Во время операции при гемодинамическом исследовании на протяжении выкроенного участка большого сальника на сосудистой ножке у основания его, на середине и в дистальном отделе выявлена амплитуда пульсовых осцилляций - соответственно 5,0 мм; 3,0 мм и 2,5 мм. Произведена фиксация сальникового трансплантата П-образными серозно-мышечными швами к стенке кишки по ходу интрамуральных сосудов и нервов, прикрывая шовную полосу. Большой сальник подшит к брыжейке тонкой кишки.

При контрольном рентгенологическом исследовании кишечника перед выпиской из стационара нарушений моторно-эвакуарной функций и деформации тонкой кишки у больного не выявлено. При обследовании пациента через один год рентгенологически органической патологии не выявлено.

Пример 2.

Больной Д. Диагноз: огнестрельное ранение живота с повреждением тонкого кишечника, перитонит. Операция - ушивание ран тонкой кишки, интраоперационный гемодинамический контроль, перитонизация шовной полосы участком большого сальника на сосудистой ножке, подшивание большого сальника к брыжейке тонкой кишки. Санация и дренирование брюшной полости.

При ревизии органов брюшной полости на расстоянии 60-70 см от связки Трейтца обнаружены три раны тощей кишки в размере до 2,0 см·×1,5 см.
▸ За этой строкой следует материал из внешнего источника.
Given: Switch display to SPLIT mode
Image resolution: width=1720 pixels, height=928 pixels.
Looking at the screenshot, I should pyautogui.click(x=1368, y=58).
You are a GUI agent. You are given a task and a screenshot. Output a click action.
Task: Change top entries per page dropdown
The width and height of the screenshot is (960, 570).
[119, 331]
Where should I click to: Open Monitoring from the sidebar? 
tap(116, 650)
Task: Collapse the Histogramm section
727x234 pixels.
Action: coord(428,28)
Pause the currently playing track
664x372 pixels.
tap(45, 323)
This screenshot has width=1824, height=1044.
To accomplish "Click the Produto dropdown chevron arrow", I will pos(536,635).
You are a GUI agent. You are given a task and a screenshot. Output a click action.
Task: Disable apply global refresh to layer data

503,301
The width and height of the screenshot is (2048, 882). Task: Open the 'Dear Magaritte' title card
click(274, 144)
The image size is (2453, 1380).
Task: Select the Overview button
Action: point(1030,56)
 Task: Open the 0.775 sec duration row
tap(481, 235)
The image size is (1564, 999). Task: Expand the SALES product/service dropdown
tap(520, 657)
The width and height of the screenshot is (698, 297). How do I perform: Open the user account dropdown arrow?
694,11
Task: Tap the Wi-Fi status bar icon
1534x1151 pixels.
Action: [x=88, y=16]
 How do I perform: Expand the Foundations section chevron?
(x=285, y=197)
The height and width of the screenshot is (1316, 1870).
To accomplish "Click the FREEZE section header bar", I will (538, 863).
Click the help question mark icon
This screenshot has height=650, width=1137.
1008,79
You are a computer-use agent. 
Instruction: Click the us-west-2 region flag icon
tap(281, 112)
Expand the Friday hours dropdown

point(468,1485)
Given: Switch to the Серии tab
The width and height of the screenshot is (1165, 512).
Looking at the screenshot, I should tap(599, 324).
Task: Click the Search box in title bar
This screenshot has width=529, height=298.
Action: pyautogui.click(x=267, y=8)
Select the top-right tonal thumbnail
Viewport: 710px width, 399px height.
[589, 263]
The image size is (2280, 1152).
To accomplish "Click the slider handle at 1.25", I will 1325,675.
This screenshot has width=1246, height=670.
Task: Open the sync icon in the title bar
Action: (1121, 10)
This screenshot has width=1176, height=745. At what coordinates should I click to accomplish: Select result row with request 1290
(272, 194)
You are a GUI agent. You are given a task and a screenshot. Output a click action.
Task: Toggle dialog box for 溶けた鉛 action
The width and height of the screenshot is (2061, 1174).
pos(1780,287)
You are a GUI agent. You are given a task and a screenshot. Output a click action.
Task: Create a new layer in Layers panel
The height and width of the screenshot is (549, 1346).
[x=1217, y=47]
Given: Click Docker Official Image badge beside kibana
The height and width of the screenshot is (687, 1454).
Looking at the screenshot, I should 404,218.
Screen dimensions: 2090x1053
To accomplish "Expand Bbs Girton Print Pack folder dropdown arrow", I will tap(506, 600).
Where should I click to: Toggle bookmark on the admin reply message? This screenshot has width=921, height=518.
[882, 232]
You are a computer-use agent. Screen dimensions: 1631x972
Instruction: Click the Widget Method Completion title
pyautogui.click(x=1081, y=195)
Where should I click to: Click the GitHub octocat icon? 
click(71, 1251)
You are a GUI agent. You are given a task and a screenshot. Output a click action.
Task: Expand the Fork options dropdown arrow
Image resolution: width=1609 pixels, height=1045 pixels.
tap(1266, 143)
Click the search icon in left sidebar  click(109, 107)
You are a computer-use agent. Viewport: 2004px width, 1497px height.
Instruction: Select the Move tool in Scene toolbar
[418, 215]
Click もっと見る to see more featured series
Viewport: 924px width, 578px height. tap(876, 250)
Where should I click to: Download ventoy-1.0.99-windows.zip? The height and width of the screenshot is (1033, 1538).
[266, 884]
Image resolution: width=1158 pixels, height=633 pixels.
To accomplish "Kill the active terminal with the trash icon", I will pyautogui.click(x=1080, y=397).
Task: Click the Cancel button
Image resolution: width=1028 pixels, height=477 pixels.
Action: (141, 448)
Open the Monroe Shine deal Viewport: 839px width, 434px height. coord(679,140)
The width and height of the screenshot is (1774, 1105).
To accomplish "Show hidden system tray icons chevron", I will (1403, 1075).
Произведено ушивание ран кишечника.

Во время операции при гемодинамическом исследовании на протяжении выкроенного участка большого сальника на сосудистой ножке у основания его, на середине и в дистальном отделе определяется амплитуда пульсовых осцилляций - соответственно 4,0 мм; 2,5 мм; 2,0 мм. Произведена фиксация сальникового трансплантата П-образными серозно-мышечными швами вокруг кишки в виде кольца, закрывающего ушитые раны. Большой сальник подшит к брыжейке тонкой кишки. Послеоперационный период протекал без осложнений. Больной переведен на энтеральное питание на третьи сутки после операции.

При контрольном рентгенологическом исследовании кишечника перед выпиской из стационара нарушений моторно-эвакуарной функций и деформации тонкого кишечника у больного не выявлено. Через один год при рентгенологическом обследовании органической патологии не выявлено.

Способ защиты межкишечных анастомозов, включающий подшивание анастомозов к большому сальнику, отличающийся тем, что выкраивают сальниковый трансплантат на сосудистой ножке с интраорганным пульсом на всем протяжении сальникового трансплантата, окутывают трансплантатом шовную полосу в виде кольца, фиксируют сальниковый трансплантат П-образными серозно-мышечными швами к стенке кишечника с обеих сторон по ходу крупных интрамуральных сосудов и большой сальник подшивают к брыжейке кишки в бессосудистой зоне.